What the owners ought to consider is incentivizing competition by increasing the reward for a playoff spot. Maybe the top picks in the draft could go to the first teams eliminated from the playoffs, not the teams with the worst records. Maybe small-market teams could be disqualified from revenue sharing if they do not make a minimum number of playoff appearances in a certain time frame — and, remember, almost half the teams would qualify for the playoffs.
“Expanding the playoffs in a sensible way is something worth discussing when part of a much more comprehensive conversation about the current state of our game,” Tony Clark, the union’s executive director, said in a statement.
So have that conversation.

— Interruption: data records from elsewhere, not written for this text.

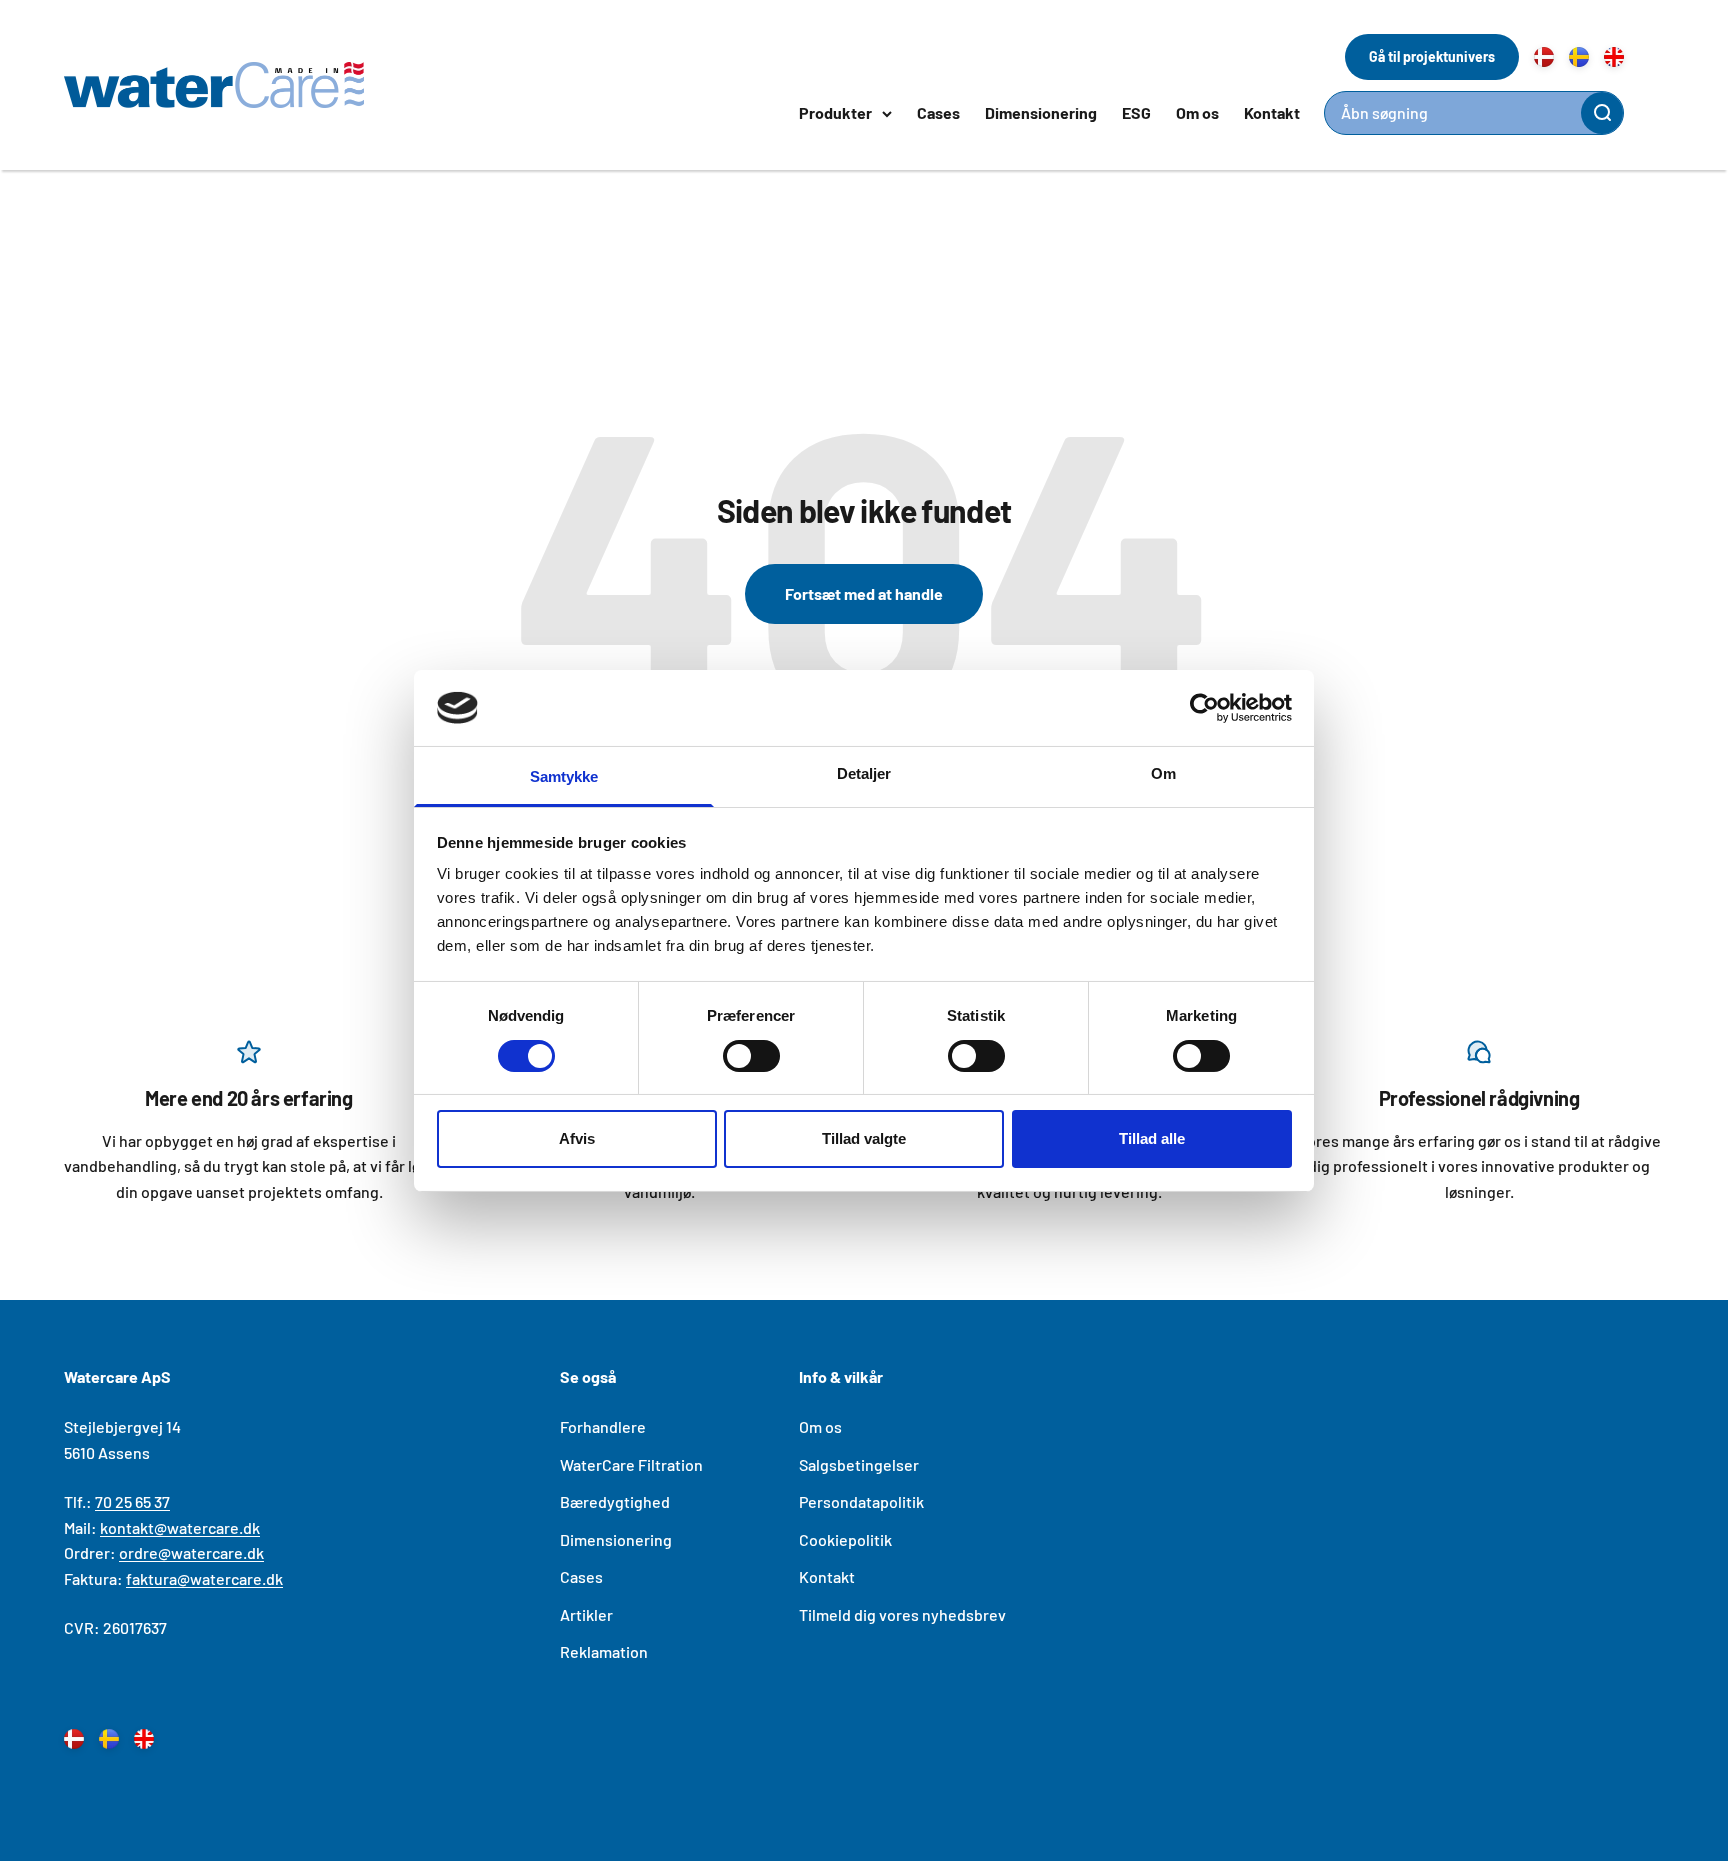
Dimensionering (1041, 112)
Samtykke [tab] (564, 776)
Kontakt (1272, 112)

The owners are not going to let players go to salary arbitration or free agency a year earlier in exchange for expanded playoffs, but the players can get something for their consent — presumably, something that could incentivize competition over tanking, reverse the recent slide in attendance, and make the owners a few more bucks on tickets.
And then keep the conversation alive, the difficult one in which players try to secure more money for younger players handcuffed by the current compensation system. Owners believe the salary pie is plenty big as it is, and they have told players to allocate it however they like. Players believe the revenue pie is plenty big, and getting bigger, and yet the size of their slice remains the same.
That negotiation will be hard, but it gets harder as it gets closer to Dec. 1, 2021, the expiration of the collective bargaining agreement. If owners and players start talking in earnest now because of the proposal for expanded playoffs, and then they keep on talking, praise be to the TV networks.